O Poço dos Negros

É mais difícil contrariar uma ideia errada, repetida como suporte de uma leitura do passado "ideologicamente" correcta, que transmitir a realidade tal como foi. Há "mentiras" cujas velas enfunam aos sopros de ocasião, tomando foros de "verdades" indesmentíveis.

É indiscutível que a escravidão foi um flagelo que dominou por milénios a história da humanidade (e, em muitos casos, ainda é), mas isso não justifica que para lhe carregar nas cores se "inventem" leituras erróneas. Vem isto a propósito do topónimo lisboeta da Rua do Poço dos Negros. Repete-se sem critério - e às vezes por quem deveria ter mais cuidado - que a designação provém de existir outrora aqui um "poço" para onde eram atirados os escravos mortos, como cães vadios.

Antes de se esmiuçar a origem do topónimo, convirá lembrar que a primeira preocupação com os escravos era baptizá-los, percebessem ou não o significado, e só depois eram trazidos para servir em Lisboa. Portanto, os escravos eram membros da comunidade cristã. Ora, como é sabido, todo o cristão tinha de ser sepultado em terreno sagrado, ou seja, então dentro das igrejas, quando havia posses para tal, ou nos adros respectivos, para os mais carenciados. Logo atirar corpos de cristãos para poços não era prática legitimada, pelo que tal ideia não tem qualquer fundamento.

No entanto, no século XVI, por exemplo, quando Lisboa era assolada por epidemias de peste, sabe-se que o rei D. Manuel mandou abrir valas comuns para recolher cadáveres pestíferos, quer por as igrejas estarem sobrelotadas, quer para evitar contágios. Sabe-se mesmo que uma dessas valas foi aberta não longe desta zona do actual Poço dos Negros, então área erma na periferia da cidade.

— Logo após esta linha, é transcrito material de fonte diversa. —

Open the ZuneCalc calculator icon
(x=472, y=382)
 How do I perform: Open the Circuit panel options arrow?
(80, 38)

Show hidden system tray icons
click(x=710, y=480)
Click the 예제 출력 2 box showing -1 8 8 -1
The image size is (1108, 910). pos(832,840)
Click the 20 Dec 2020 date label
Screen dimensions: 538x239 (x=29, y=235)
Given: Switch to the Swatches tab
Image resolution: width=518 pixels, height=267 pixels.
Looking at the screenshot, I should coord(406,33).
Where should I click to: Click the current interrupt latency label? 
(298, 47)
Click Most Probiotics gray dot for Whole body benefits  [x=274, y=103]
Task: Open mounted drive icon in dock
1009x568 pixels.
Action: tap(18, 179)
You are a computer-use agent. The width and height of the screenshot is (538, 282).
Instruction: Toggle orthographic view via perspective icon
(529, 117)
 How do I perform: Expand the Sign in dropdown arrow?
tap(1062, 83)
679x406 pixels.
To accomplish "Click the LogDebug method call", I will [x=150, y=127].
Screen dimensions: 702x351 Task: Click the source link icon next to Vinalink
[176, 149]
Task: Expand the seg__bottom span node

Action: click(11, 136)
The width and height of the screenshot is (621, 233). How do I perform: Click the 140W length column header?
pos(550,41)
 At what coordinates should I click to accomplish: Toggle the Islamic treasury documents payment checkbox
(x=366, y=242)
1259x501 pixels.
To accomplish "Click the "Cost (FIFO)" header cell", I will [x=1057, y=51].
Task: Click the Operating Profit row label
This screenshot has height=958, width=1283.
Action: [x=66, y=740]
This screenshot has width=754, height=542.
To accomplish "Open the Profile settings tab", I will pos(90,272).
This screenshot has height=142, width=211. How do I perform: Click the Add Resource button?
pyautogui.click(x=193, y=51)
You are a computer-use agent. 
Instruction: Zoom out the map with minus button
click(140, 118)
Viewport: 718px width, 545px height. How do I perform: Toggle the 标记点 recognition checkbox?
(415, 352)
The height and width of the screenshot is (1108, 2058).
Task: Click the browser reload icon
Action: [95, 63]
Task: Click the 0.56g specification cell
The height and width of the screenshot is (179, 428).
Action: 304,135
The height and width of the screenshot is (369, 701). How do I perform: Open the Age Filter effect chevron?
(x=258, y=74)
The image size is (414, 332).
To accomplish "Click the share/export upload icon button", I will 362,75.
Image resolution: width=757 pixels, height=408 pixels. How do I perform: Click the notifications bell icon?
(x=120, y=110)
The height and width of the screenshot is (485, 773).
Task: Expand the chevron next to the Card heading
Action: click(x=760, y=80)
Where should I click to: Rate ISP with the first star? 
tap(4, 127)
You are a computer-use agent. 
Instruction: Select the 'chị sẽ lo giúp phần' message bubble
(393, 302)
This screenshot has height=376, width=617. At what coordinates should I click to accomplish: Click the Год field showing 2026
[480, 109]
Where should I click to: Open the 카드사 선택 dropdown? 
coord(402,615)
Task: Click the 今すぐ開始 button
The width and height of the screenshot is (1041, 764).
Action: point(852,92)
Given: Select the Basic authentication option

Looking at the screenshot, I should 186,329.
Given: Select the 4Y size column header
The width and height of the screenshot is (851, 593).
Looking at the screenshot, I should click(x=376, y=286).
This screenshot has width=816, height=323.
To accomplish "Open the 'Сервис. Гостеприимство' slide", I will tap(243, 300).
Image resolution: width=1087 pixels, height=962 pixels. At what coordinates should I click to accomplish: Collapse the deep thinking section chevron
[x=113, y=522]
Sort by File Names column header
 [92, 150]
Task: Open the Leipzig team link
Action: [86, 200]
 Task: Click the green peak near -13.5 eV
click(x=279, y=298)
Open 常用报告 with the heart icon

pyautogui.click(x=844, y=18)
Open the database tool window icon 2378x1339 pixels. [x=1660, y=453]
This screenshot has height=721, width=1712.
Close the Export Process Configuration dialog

Após o concílio de Trento, os dois ramos dos beneditinos, ordens até então cingidas ao mundo rural, instalaram conventos dentro das cidades. Os cistercienses, ditos os Brancos dada a cor da capa, abrem no convento do Desterro uma "sucursal" da casa-mãe de Alcobaça. Quanto aos cluniacenses, chamados os Negros, por ser dessa cor a sua larga capa, vieram de Tibães e Santo Tirso para a capital. Adquiriram uma enorme propriedade na encosta que hoje chamamos a Estrela, limitada em baixo pelo vale que rapidamente se chamou de São Bento.

No princípio da encosta, construíram, a partir de finais do século XVI, o seu enorme mosteiro, dito claro de São Bento, que ainda hoje mantém o nome mas cujos "recolhidos" professam ordens bem diversas: é a nossa Assembleia da República, que já foi Cortes e Nacional.

Como é sabido a zona ocidental de Lisboa foi sempre carenciada de água, pelo menos até D. João V construir o Aqueduto. Por isso qualquer nascente era uma bênção.

Acontece que os padres Negros, como todos lhes chamavam, dispunham, no limite sul da propriedade, de um poço farto que rapidamente - talvez até para ganhar simpatias - puseram à disposição da vizinhança. Daí, agradecidos, os beneficiários usufruíam a água preciosa que os padres lhes ofereciam, chamando-lhe por isso o Poço dos Padres Negros, ou, para encurtar, o Poço dos Negros.

É esta, simplesmente, a origem do topónimo que tanta indignação tem gerado em espíritos por certo pesarosos pelas práticas menos humanas dos seus antepassados. Só que neste caso não há razão para tal, pois os Negros são meros padres disponíveis a ajudar o próximo.